O dever de amparar o idoso: combate à decisão de morrer

O envelhecimento da nossa população traz à discussão o dever de amparo dos idosos. Semanas atrás, relatamos nesta coluna a impressionante situação das idosas que, na região da Avenida Paulista, vendem seus doces aos fins de semana, pois sua renda não é suficiente para sobreviver. Recentemente, ouvi de uma idosa, em tom jocoso, que os filhos nada garantem; só garantem a internação dos idosos em um asilo. 

Em um contexto em que o dever de amparo do idoso, socialmente exigido, não é voluntariamente adotado, cabe ao Direito, no seu regramento, impor esse dever de amparo e os padrões mínimos para seu cumprimento efetivo. Causa um certo incômodo pensar que necessitamos de um regramento jurídico para garantir o cuidado adequado dos idosos; todavia, em um mundo em que tudo é relativo e a decisão pela vida passa a ser objeto de vontade pessoal, passa a ser necessário regrar o óbvio e lutar para defender a concreta dignidade da pessoa humana. Pensemos um pouco sobre isso. Qual é o dever de amparo que se espera de nós? Estamos garantindo efetivamente esse dever?
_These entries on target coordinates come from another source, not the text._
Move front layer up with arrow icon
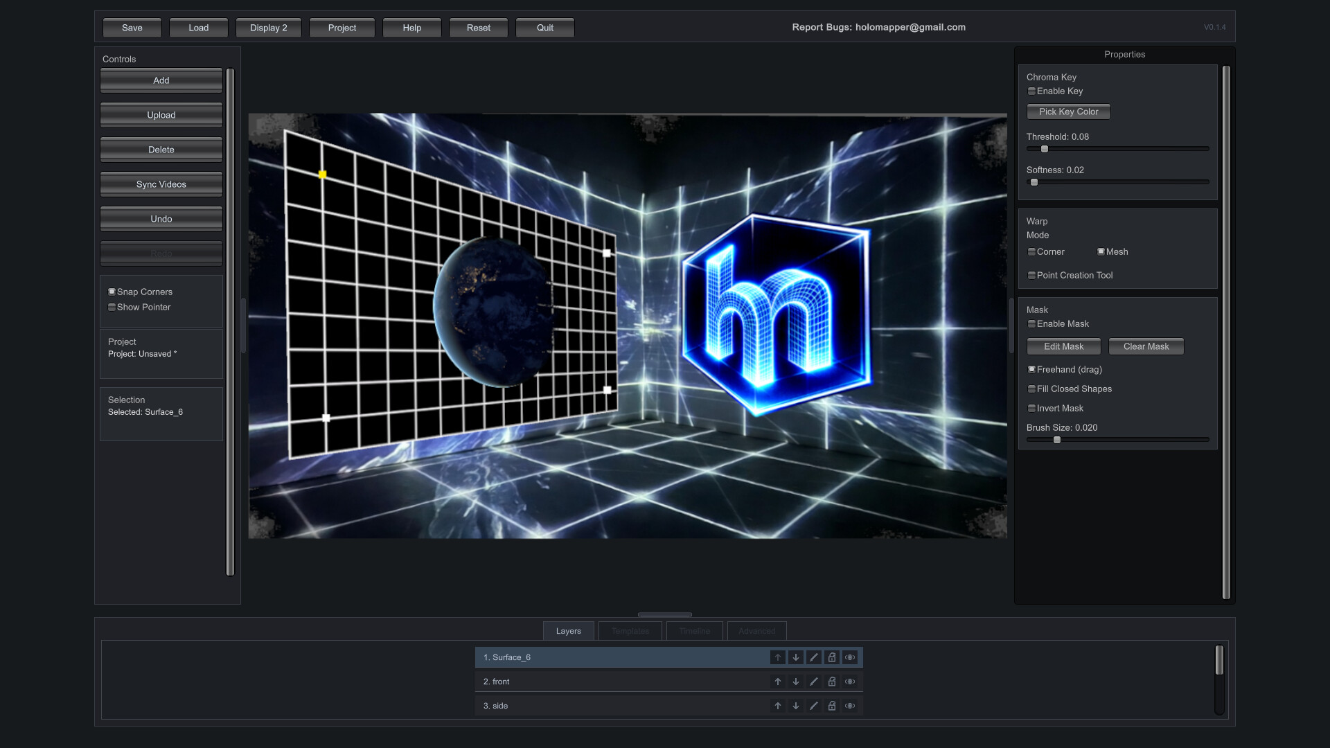1330x748 pixels. [778, 682]
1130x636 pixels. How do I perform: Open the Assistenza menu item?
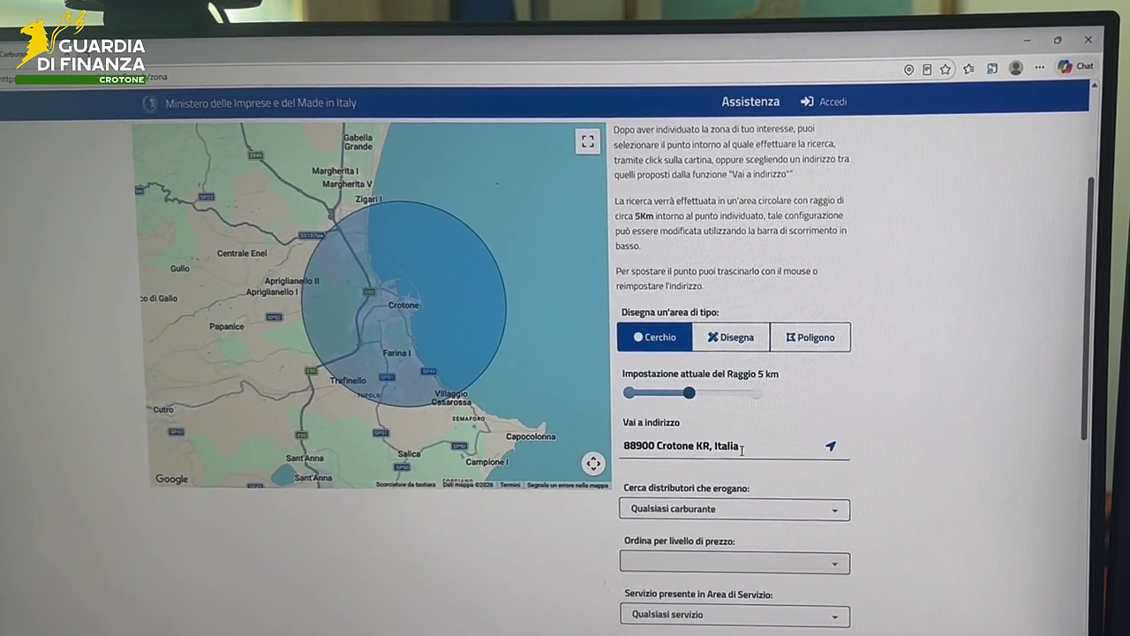tap(750, 102)
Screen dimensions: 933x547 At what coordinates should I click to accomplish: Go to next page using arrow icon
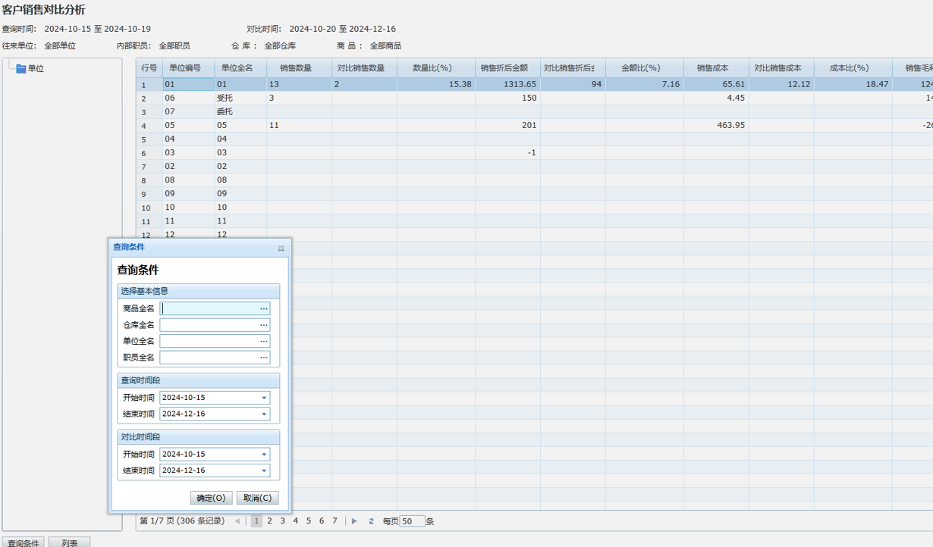coord(354,521)
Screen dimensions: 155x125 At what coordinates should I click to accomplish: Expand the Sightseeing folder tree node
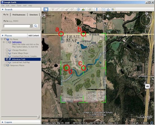point(4,42)
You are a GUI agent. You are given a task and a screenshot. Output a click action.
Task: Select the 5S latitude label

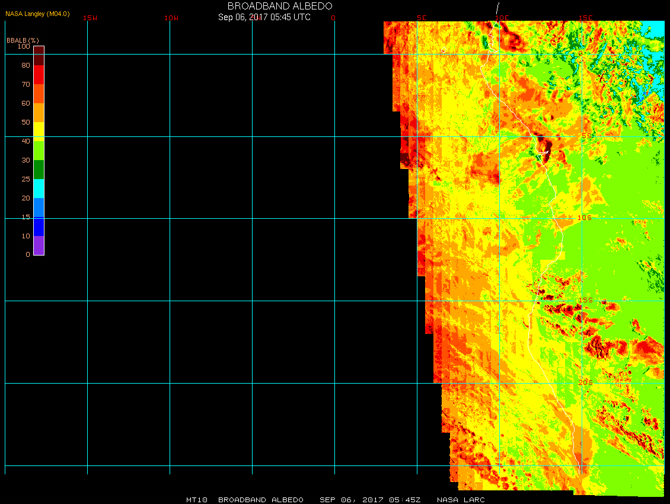(x=586, y=136)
Quando nascemos, frágeis e vulneráveis, nossos pais cercam-se de todo cuidado para que possamos crescer em dignidade. Cuidam do nosso corpo e da nossa alma. Oferecem-nos o amparo físico, financeiro, educacional e espiritual. Quando crescemos, no entanto, ávidos por independência, acumulação de dinheiro, imersos em longas jornadas de trabalho, relativizamos o amparo. Não são poucos os idosos que, diante da doença do corpo, da insuficiência da renda e da carência emocional, sentem-se um estorvo na vida de seus familiares. Vencidos pela fraqueza do corpo, contra a qual duramente combatem, e da alma, mergulhados em uma solidão terrificante, só lhes resta um constante estado de melancolia e um medo enorme de sua internação em asilos.

Não importa muito se o preço anualmente pago para delegar o amparo do idoso é alto, se as atividades oferecidas são abundantes, se o cardápio é variado ou se há muitos enfermeiros à disposição. A felicidade não se compra. Não são poucos os idosos que, isolados socialmente e retirados de suas casas, em poucos meses, adoecem gravemente, ficam acamados e sem vontade de viver. Se pudessem, nesse ambiente, muitos tomariam a decisão de morrer, uma decisão mais pautada pela dor espiritual e abandono do que pelo cansaço da doença do corpo e da inafastável fraqueza física.

Toda essa reflexão me faz lembrar de uma experiência de voluntariado católico que tive em um asilo em Munique, na Alemanha, durante um período de estudos por lá. Era bastante debatida à época a questão da eutanásia na Alemanha e esse era um dos asilos que garantiam ao idoso sua decisão individual de morrer. Nosso serviço, em combate, levava-nos a dedicar algumas horas da semana para uma escuta atenta e um compartilhamento de momentos de alegria, música, oração, afeto e leitura conjunta. Uma das coisas que mais me impressionou dessa experiência foi descobrir que a decisão do idoso pela antecipação da morte requeria uma precedente decisão de seu absoluto isolamento. É doloroso pensar no peso que o abandono tem na precipitada decisão de morrer.

Isso tudo nos deve fazer pensar o quanto temos servido, com nossas escolhas individuais, de incentivo para que os nossos idosos, no pleno gozo de suas faculdades mentais, tomem uma voluntária decisão de morrer e, mais, o quanto temos ficado confortáveis em ter nossos idosos bem guardados em asilos esperando a morte chegar. Vivemos em uma sociedade do desamparo e isso se faz notar ainda mais quando direcionamos o nosso olhar aos idosos.

Isto posto, não basta regrar constitucionalmente ou legalmente o dever de amparo, com imposições comportamentais; tampouco se soluciona o problema regrando a eutanásia ou qualquer tipo de descriminalização da assistência ao suicídio.

Essa profunda dor espiritual mantida entre nossos idosos não é sanada com asilos de luxo ou procedimentos que os conduzem voluntariamente à morte. Para saná-la, é necessário coragem para adoção de uma postura social de efetiva defesa da vida e da dignidade da pessoa humana idosa, uma coragem que deve nos impulsionar, primeiro, a combater nossas próprias condutas de desamparo e, na sequência, a combater tudo o que gera um incentivo perverso à decisão individual de morrer.